*Task brief*
Express the rows from the line with "Where should I" to the line with "pyautogui.click(x=392, y=89)" as a two-column CSV headed instruction and response. Give each row one line, with its text and its answer each in a single quoted field, line breaks replaced by spaces, and the pictures left out.

*Records for the task*

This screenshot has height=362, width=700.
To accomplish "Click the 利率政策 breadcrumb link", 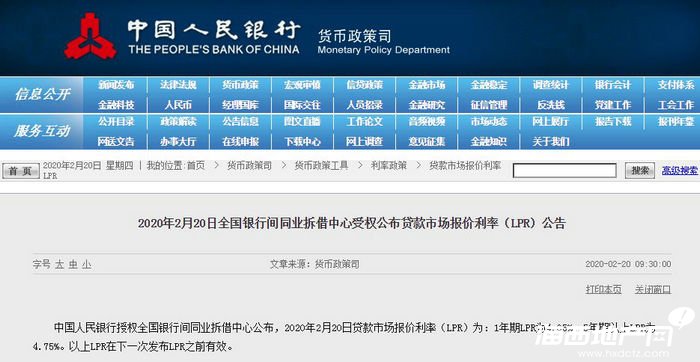I will (388, 166).
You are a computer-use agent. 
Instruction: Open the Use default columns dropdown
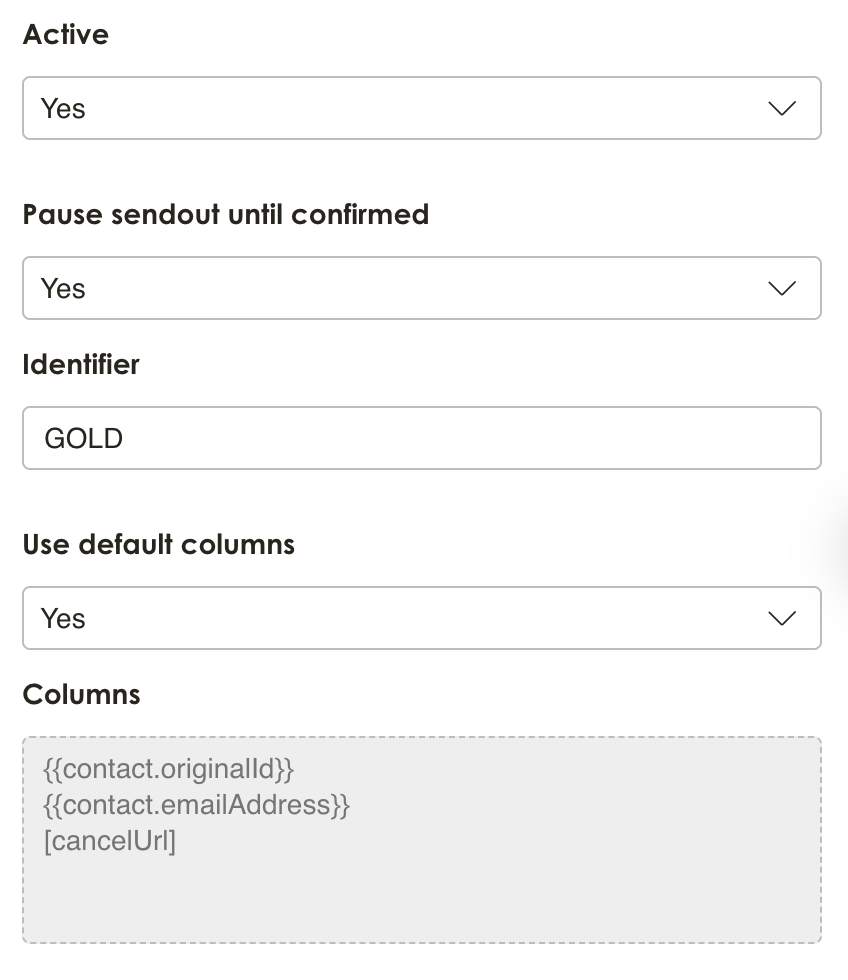pyautogui.click(x=421, y=618)
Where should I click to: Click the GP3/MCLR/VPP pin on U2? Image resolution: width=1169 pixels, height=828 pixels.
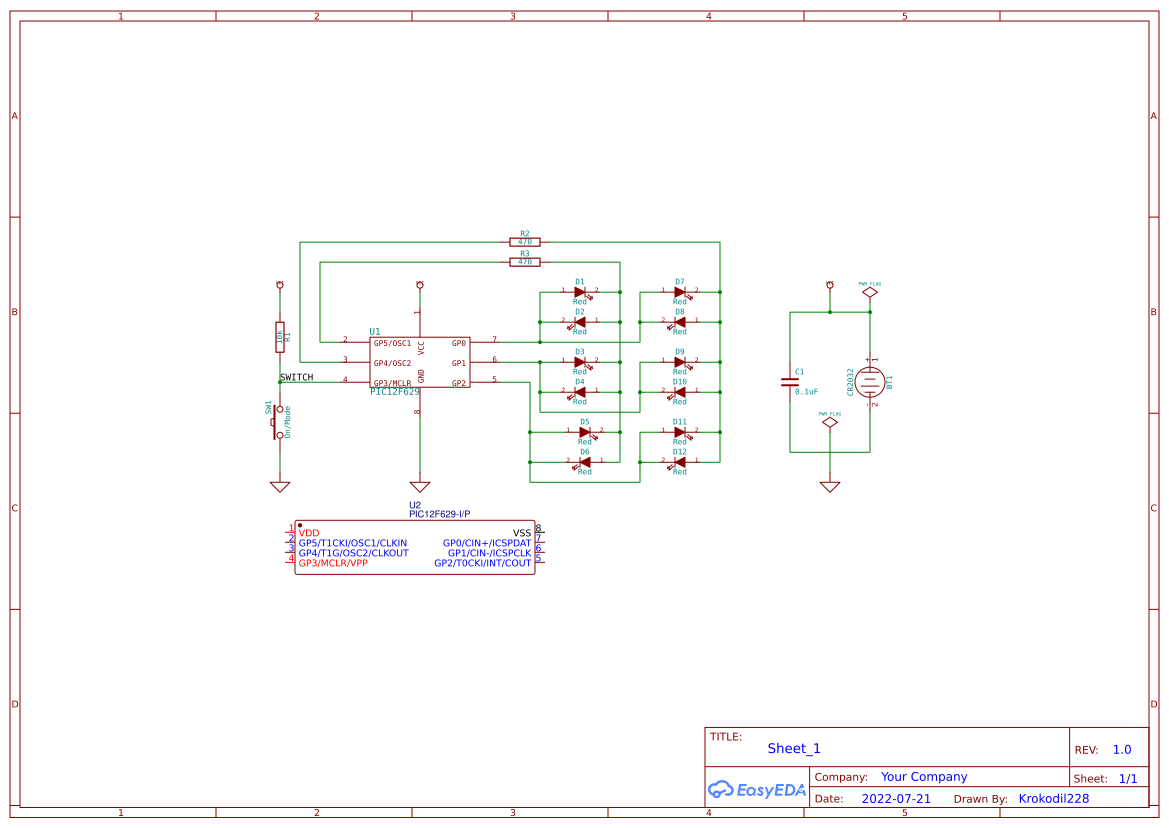tap(333, 563)
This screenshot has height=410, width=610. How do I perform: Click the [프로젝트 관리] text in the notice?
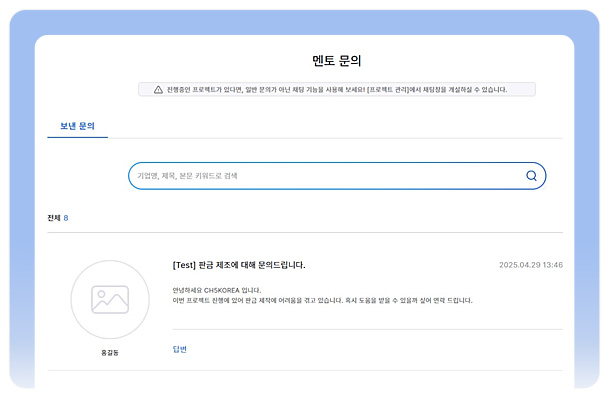pyautogui.click(x=392, y=89)
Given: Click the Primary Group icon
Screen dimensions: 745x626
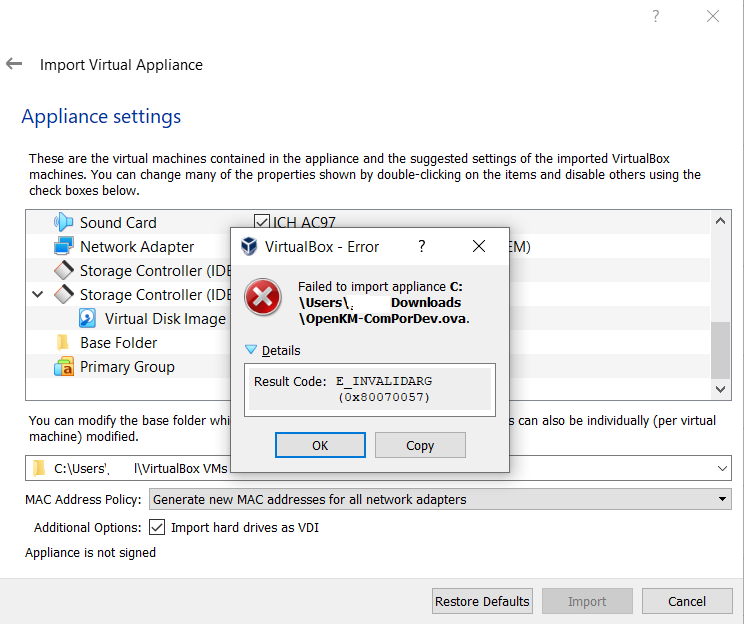Looking at the screenshot, I should point(64,367).

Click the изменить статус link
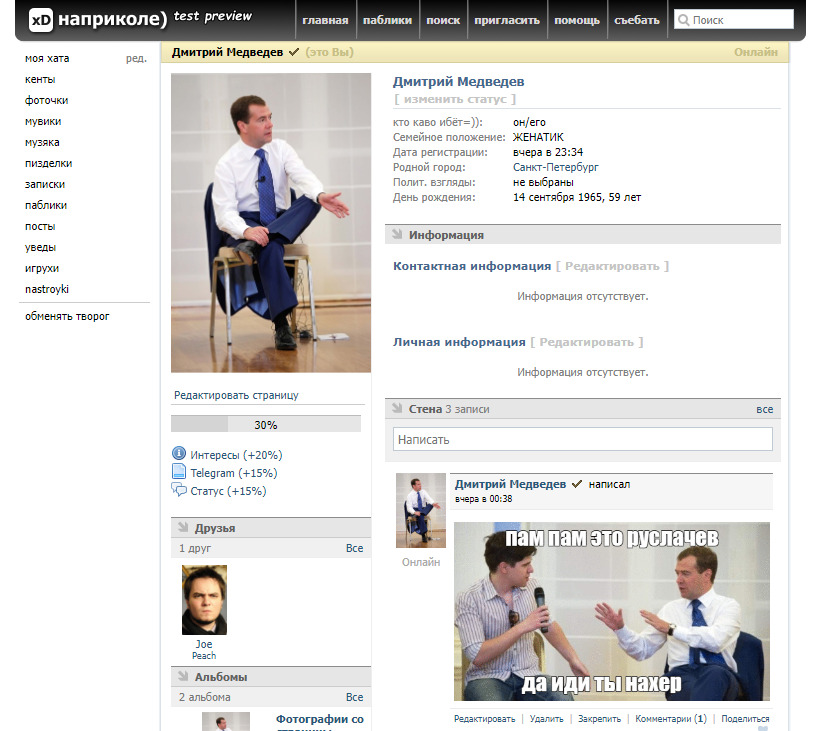click(455, 99)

*Solution to the problem*
instruction,response
"Where should I click to: Click the GP3/MCLR/VPP pin on U2? Image resolution: width=1169 pixels, height=828 pixels.","tap(333, 563)"
"This screenshot has height=410, width=610. How do I perform: Click the [프로젝트 관리] text in the notice?","pyautogui.click(x=392, y=89)"